The study also suggests a biological basis for certain food preferences during illness. It was published Sept. 8 in Cell.
For decades, scientists and doctors have speculated about the effect of certain sickness behaviors, such as fasting, on the immune system and on the course of disease. To investigate the phenomenon, a Yale research team, led by immunobiologist Ruslan Medzhitov, observed the impact of nutrition on mice infected with common viruses or bacteria.
“When animals are infected they stop eating and they switch to a fasting metabolic mode,” Medzhitov said. “The question was whether fasting metabolism is protective or detrimental.”
When the researchers fed the animals, they found that those with viral infections survived, but the bacterially infected ones succumbed to the illness. By testing individual nutrients (fat, protein, and glucose), they determined that glucose was responsible for the opposing effects of nutrition on infection.

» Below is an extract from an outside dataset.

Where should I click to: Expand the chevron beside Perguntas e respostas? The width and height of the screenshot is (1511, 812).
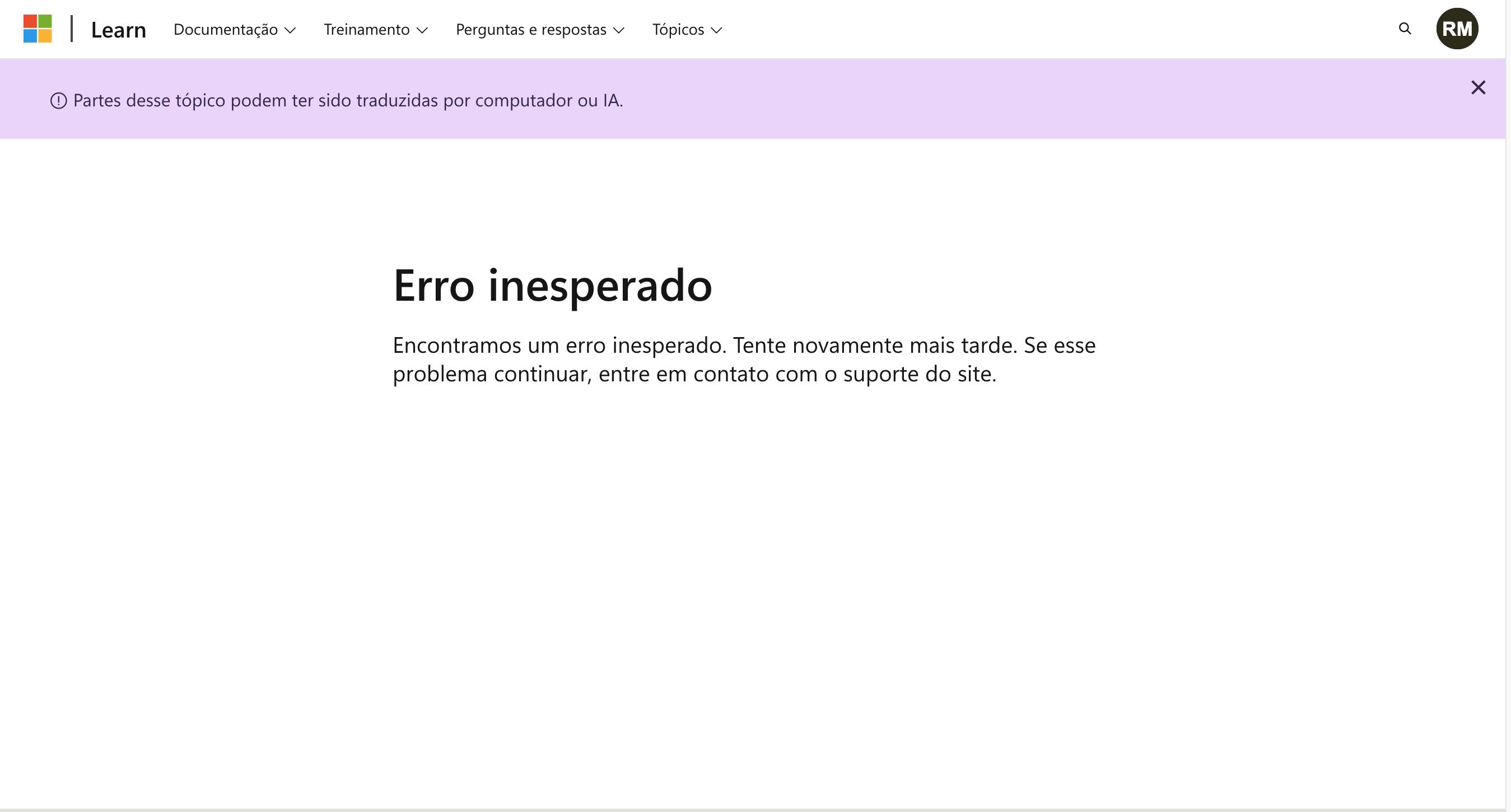(618, 30)
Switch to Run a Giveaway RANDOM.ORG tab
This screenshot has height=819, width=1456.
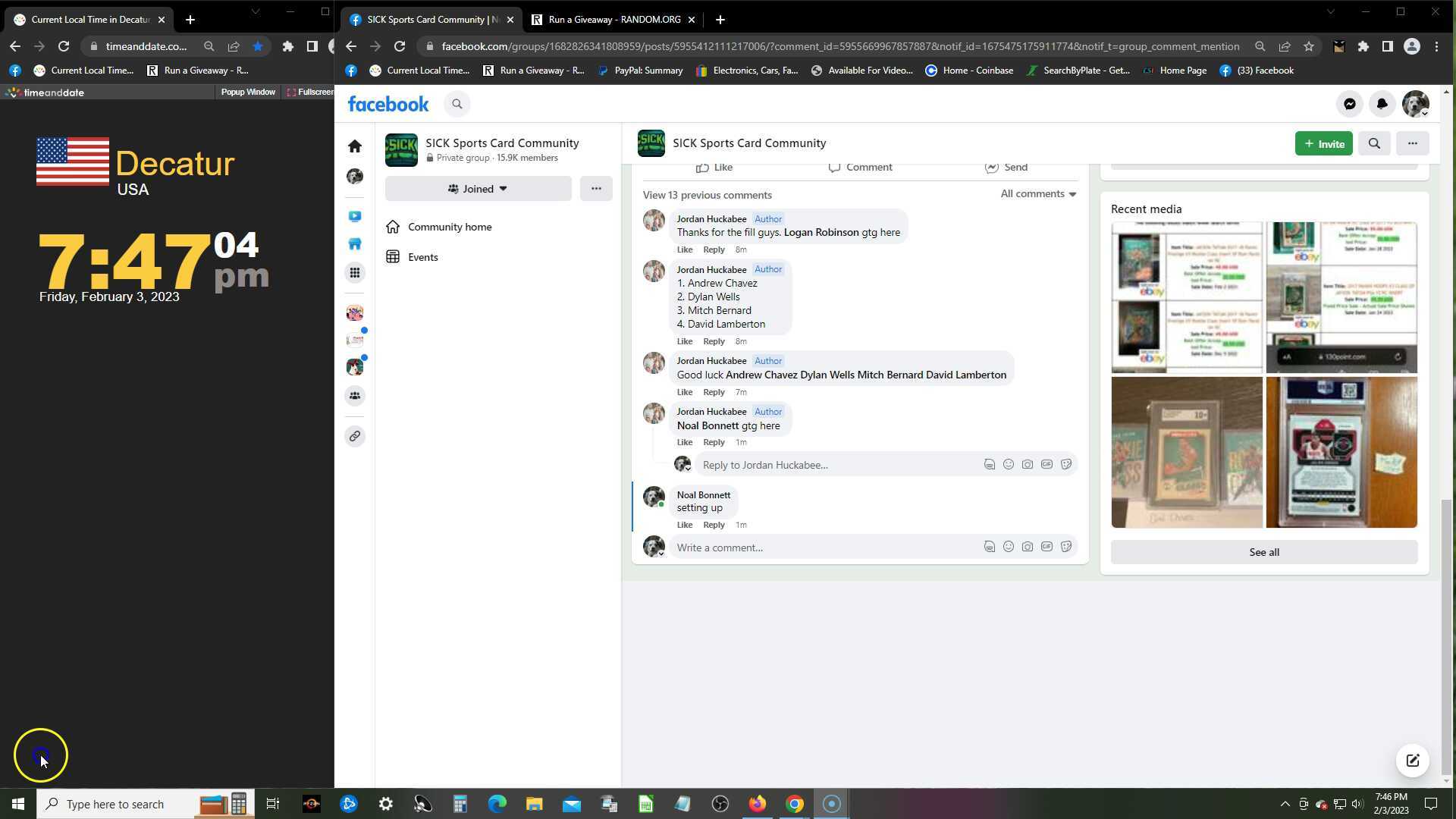pos(614,20)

The team then repeated the experiment, but used chemicals to block the glucose metabolism. The results were reversed: Mice infected with bacteria survived, and mice infected with viruses did not.
The differing effects of nutrition on viral versus bacterial infections may be explained by differences in the immune response, the researchers said. Bacterial and viral infections cause different types of inflammation that can cause tissue damage. Depending on the cause of infection, nutrition can either help or hinder the body’s ability to tolerate inflammation.
“During a viral infection, eating provides glucose, which may be necessary for survival,” Medzhitov said. Conversely, fasting leads to the production of ketones — another type of fuel — which may help animals tolerate a bacterial infection, he said.
The study suggests that different diet preferences may correlate with different types of infections, the researchers noted. Although further research is needed, the findings may have implications for how clinicians feed patients suffering from acute infections in intensive care units.
The findings provide support for the old adage “Starve a fever, feed a cold”; however, the authors caution that this should not be taken literally, as the effect may depend on the specific infection.
“Through millennia, all organisms evolved to be attuned to what cells need,” said Andrew Wang, M.D., first author and a clinical fellow in medicine. Cells require certain nutrients to perform tasks, he noted, and food preferences may be the body’s way of telling us how best to survive different types of infections.
Other Yale authors include Sarah C. Huen, Harding H. Luan, Shuang Yu, Cuiling Zhang, Jean-Dominique Gallezot, and Carmen J. Booth.
The work was supported by the The Blavatnik Family Foundation, Else Kröner Fresenius Foundation, Howard Hughes Medical Institute, and grants from the National Institute of Health.